Ünlü Yazar Pınar Kür son yolculuğuna uğurlandı
Yazar Pınar Kür dünya hayatına veda etti
Türk edebiyatının güçlü kalemi Pınar Kür hayata veda etti. 1976 yılında ilk romanı “Yarın Yarın” ile edebiyat dünyasına adım atan Pınar Kür bir süredir farklı sağlık sorunlarıyla mücadele eden Kür, en son zatürre teşhisiyle hastanede tedavi görmüştü.
Çağdaş Türk edebiyatının önde gelen isimlerinden yazar ve çevirmen Pınar Kür, son yolculuğuna uğurlandı. Bir süredir farklı sağlık sorunlarıyla mücadele eden Kür, Teşvikiye Camisi'nde ikindi namazına müteakip kılınan cenaze namazının ardından Yeni Ayazağa Mezarlığı'na defnedildi.
Bir süredir farklı sağlık sorunlarıyla mücadele eden Kür, Teşvikiye Camisi'nde ikindi namazına müteakip kılınan cenaze namazının ardından Yeni Ayazağa Mezarlığı'na defnedildi.
Cenazede taziyeleri kabul eden Kür'ün oğlu Emrah Kolukısa, AA muhabirine yaptığı açıklamada, annesinin Türkiye'nin önemli edebiyatçılarından biri olduğunu belirterek, "Özellikle 1970'lerde kadın edebiyatçılar arasında yer almıştı. O kuşaktandı. Son dönemde çok yazı yazmıyordu ama her zaman memleket meselelerine karşı çok ilgiliydi.
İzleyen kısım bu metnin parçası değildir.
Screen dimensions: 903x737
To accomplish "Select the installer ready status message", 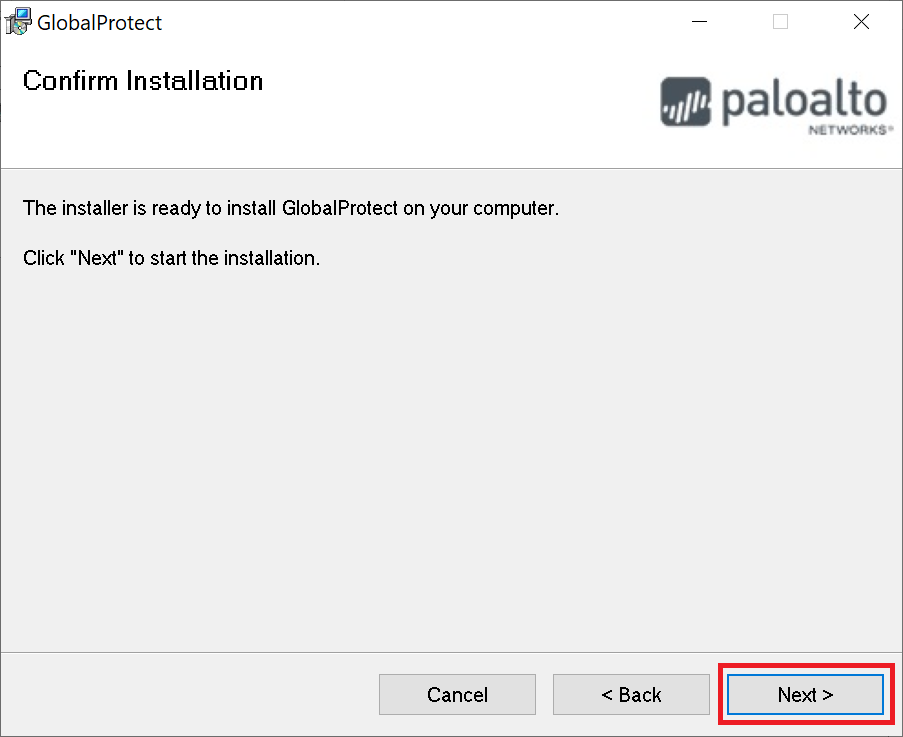I will [290, 208].
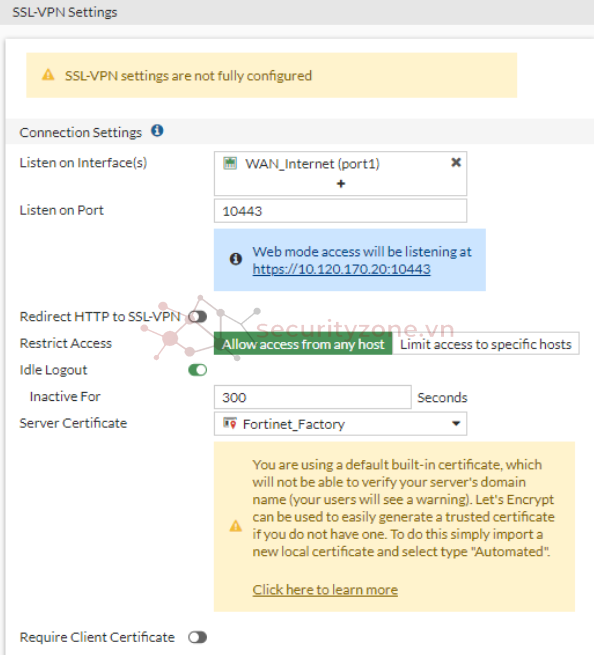The height and width of the screenshot is (655, 594).
Task: Click the Listen on Port field
Action: pos(340,211)
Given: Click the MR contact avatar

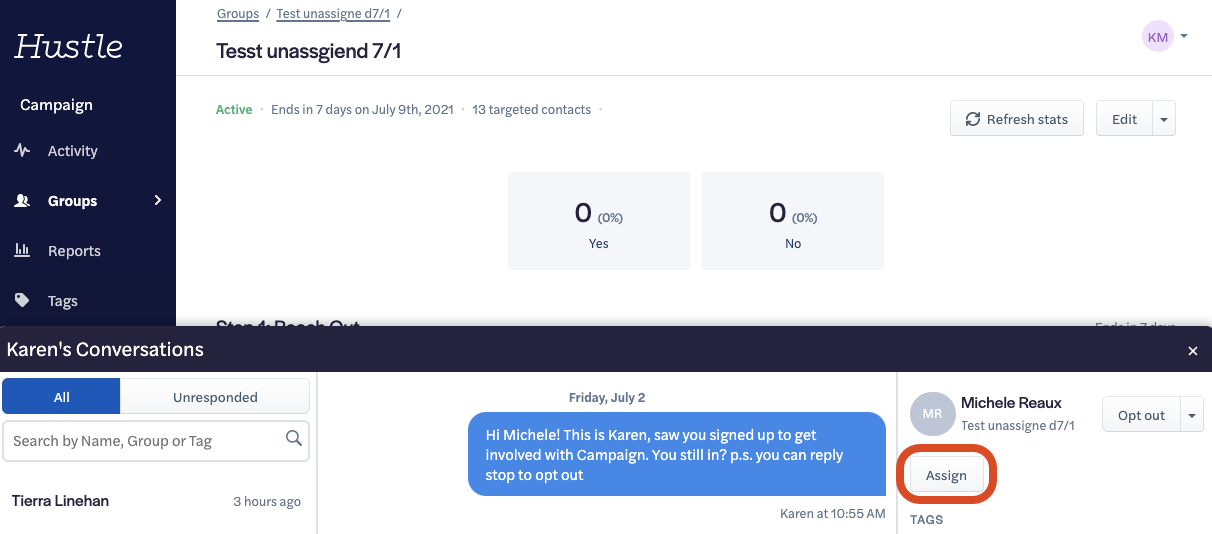Looking at the screenshot, I should pos(932,414).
Her şeyi yakından takip ediyordu. Hepimizin başı sağ olsun." dedi.
Prof. Dr. İlber Ortaylı: Cesaretle yazan biriydi, realistti.
Cenazeye katılan tarihçi yazar Prof. Dr. İlber Ortaylı Kür'ün çok kültürlü ve çok yönlü bir yazar olduğunu vurgulayarak, şunları kaydetti:
"Tiyatro edebiyatından şiire kadar her sahaya hakimdi. Verimli çağında aramızdan ayrıldığı için çok üzgünüz, ondan daha çok şeyler çıkacaktı. Cesurdu, tasvip etmediği şeyleri, her şeye rağmen cesaretle yazan biriydi, realistti. Bir toplum zaten ancak kendi itiraflarını yaparak düzelir."
Kür'ün aynı zamanda okurlarına bir yol gösterici olduğunu söyleyen Ortaylı, "Kür, hayata mizahla da ciddiyetle de bakıyordu. Eminim ki daha bir asır geleceğin Türkiye'si onu okuyacak, özleyecek..." ifadelerini kullandı.
Yapımcı Zeynep Özbatur Atakan, üzüntüsünü dile getirerek, "Hem Türk edebiyatı hem de Türkiye için çok önemli, değerli bir sanatçı ve yazardı." diye konuştu.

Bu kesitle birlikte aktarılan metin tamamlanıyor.